You will be redirected back to your article in seconds

Film Review: ‘Take Every Wave: The Life of Laird Hamilton’

Rory Kennedy's latest documentary plays it safe as it profiles a living legend of surfing.

Laird Hamilton, Gabrielle Reece, Nick Carroll, Darrick Doerner, Sam George, Bill Hamilton, Dave Kalama, Buzzy Kerbox, Brett Lickle, Gerry Lopez.

Official Site: http://www.imdb.com/title/tt6333092/

Though as famous as any surfer living or dead, Laird Hamilton has never competed in that sport professionally — which he attributes to disinterest in “being judged,” but a longtime pal says is probably more because he “can’t stand losing.”

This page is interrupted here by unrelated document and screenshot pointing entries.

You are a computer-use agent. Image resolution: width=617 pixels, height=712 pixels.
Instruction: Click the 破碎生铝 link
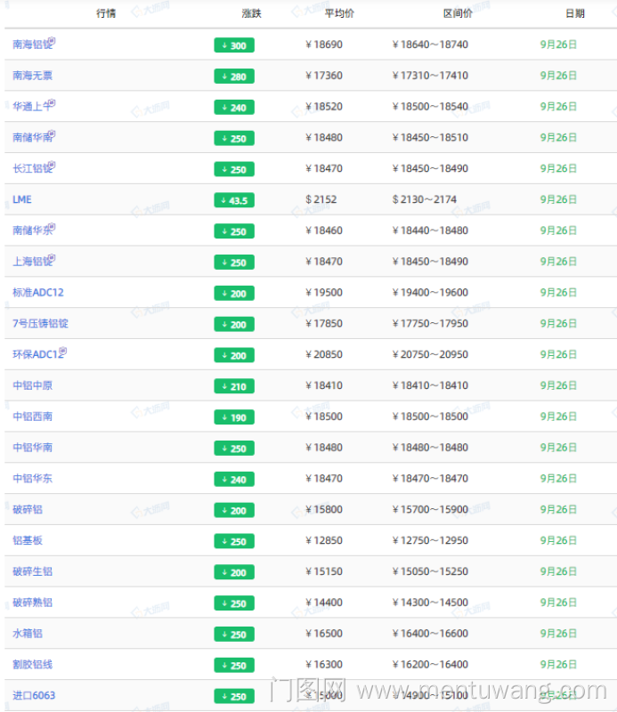coord(32,571)
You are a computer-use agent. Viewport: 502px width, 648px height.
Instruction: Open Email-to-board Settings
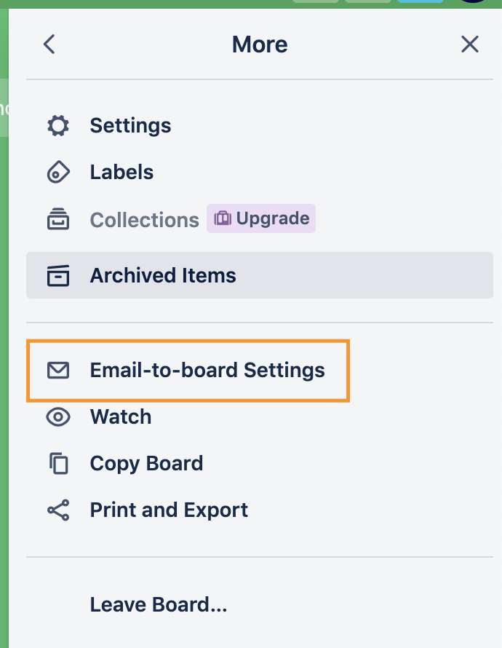click(207, 370)
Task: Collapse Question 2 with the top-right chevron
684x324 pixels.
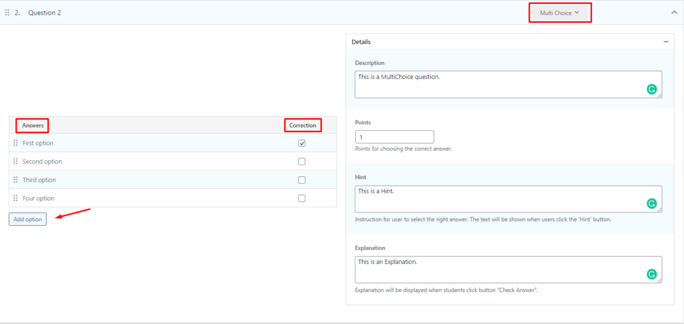Action: coord(673,12)
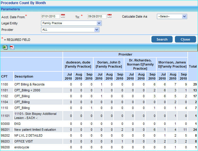The width and height of the screenshot is (198, 151).
Task: Open the To date calendar picker
Action: (109, 16)
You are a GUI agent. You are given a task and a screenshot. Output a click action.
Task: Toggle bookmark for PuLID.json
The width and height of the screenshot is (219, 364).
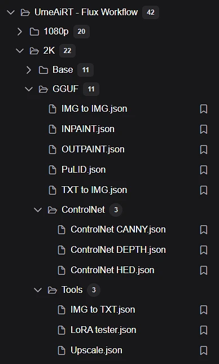pyautogui.click(x=204, y=170)
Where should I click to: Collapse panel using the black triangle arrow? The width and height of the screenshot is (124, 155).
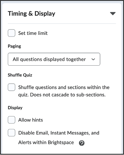pos(113,14)
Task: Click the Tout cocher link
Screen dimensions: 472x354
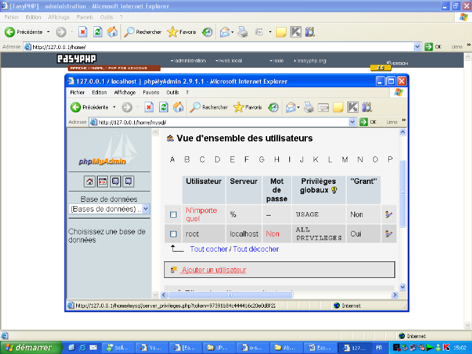Action: pyautogui.click(x=208, y=249)
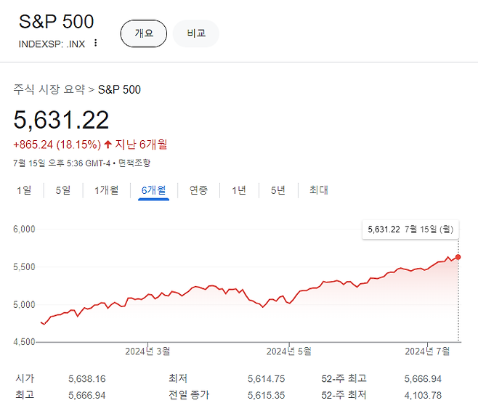Open the 면책조항 disclaimer link
Screen dimensions: 478x411
[x=134, y=163]
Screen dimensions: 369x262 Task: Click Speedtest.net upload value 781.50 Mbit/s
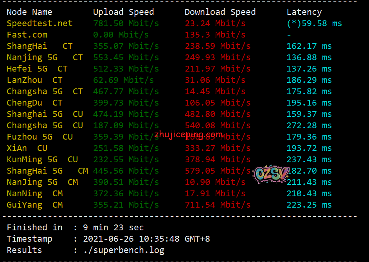pos(126,23)
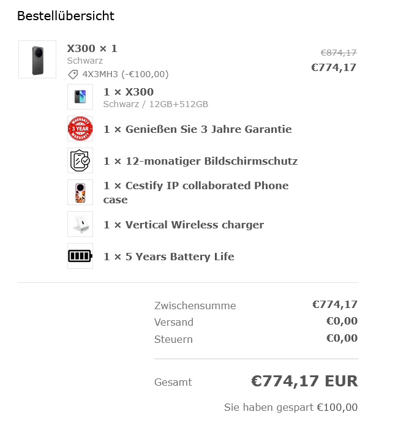This screenshot has width=409, height=428.
Task: Click the 12-monatiger Bildschirmschutz item text
Action: [200, 161]
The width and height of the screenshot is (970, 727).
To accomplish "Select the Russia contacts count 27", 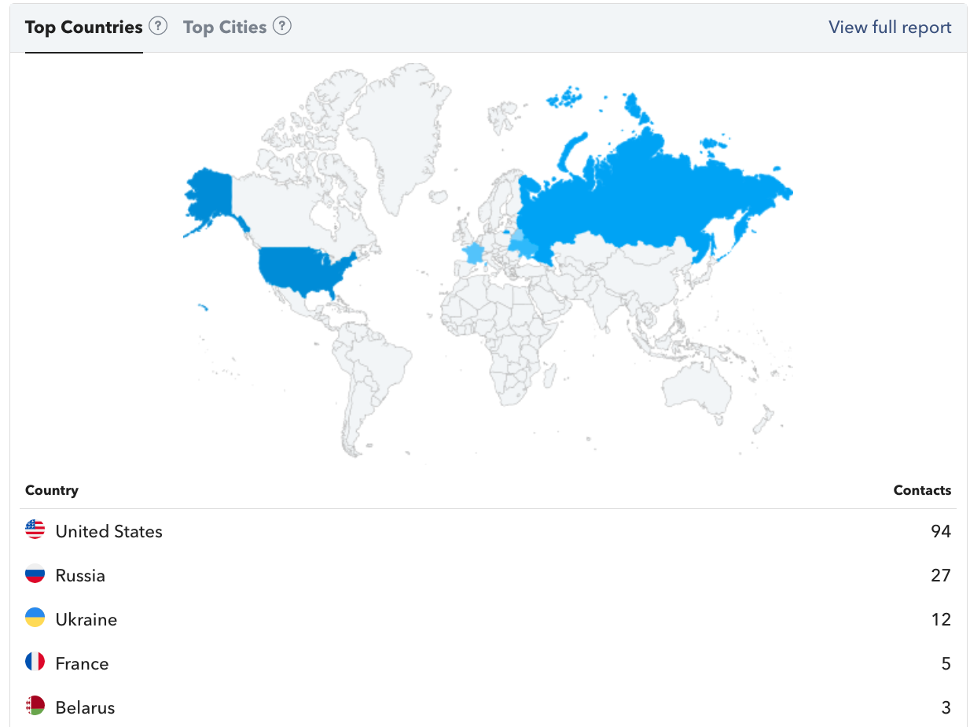I will (x=941, y=575).
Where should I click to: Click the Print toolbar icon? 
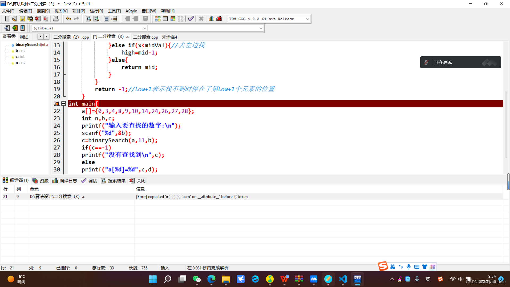coord(56,19)
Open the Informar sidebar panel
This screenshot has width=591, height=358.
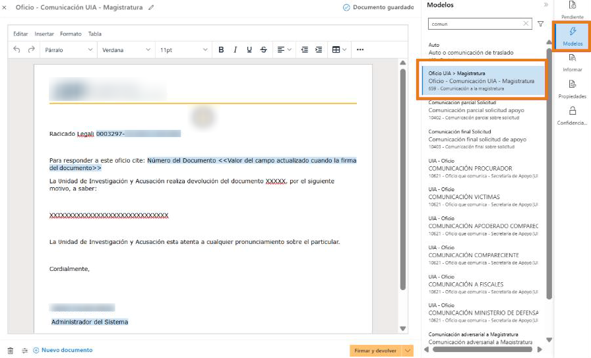[572, 62]
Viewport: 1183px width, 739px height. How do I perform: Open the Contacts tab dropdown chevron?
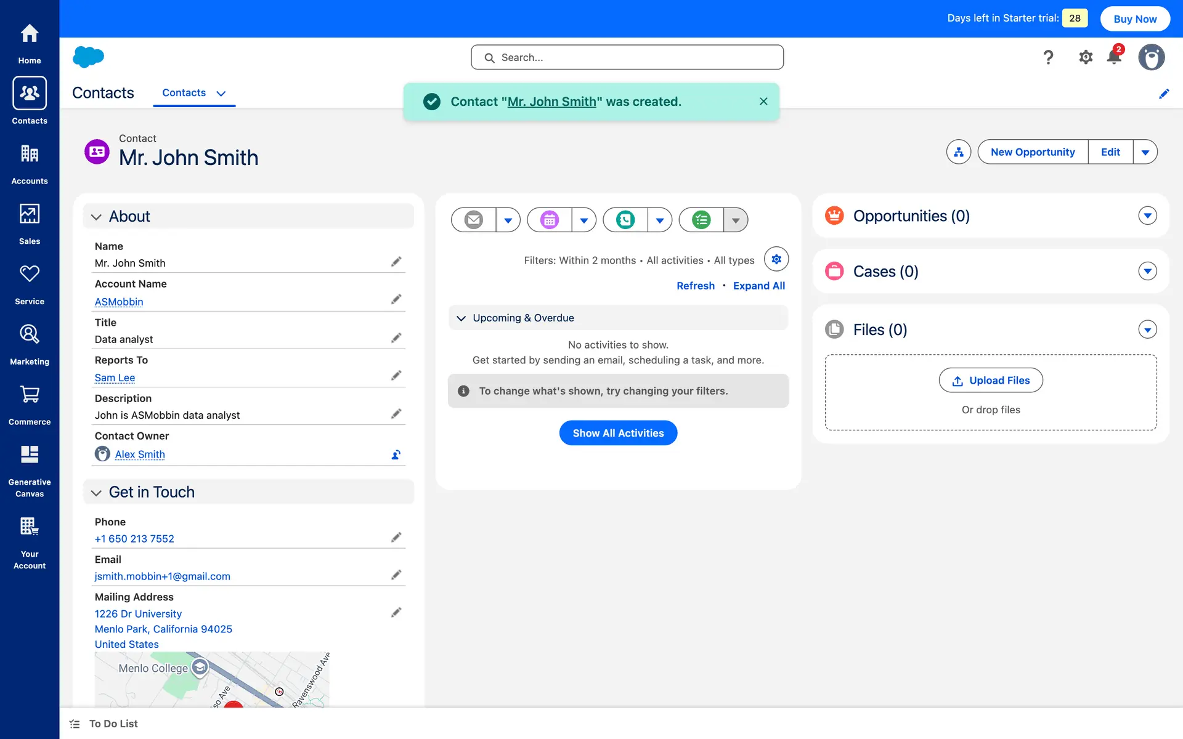click(x=221, y=94)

Those contrasting comments provide a rare moment of more penetrating insight in veteran documentarian Rory Kennedy’s “Take Every Wave: The Life of Laird Hamilton.” This slick, entertaining portrait won’t provide many surprises for those who’ve followed the subject’s high-profile career — as pretty much anyone interested in surfing has — but should fascinate others for whom he’s a less familiar personality. And it almost goes without saying, but footage of his often-astounding wave-riding, which now stretches back nearly five decades, is golden whether you’ve seen its like before or not.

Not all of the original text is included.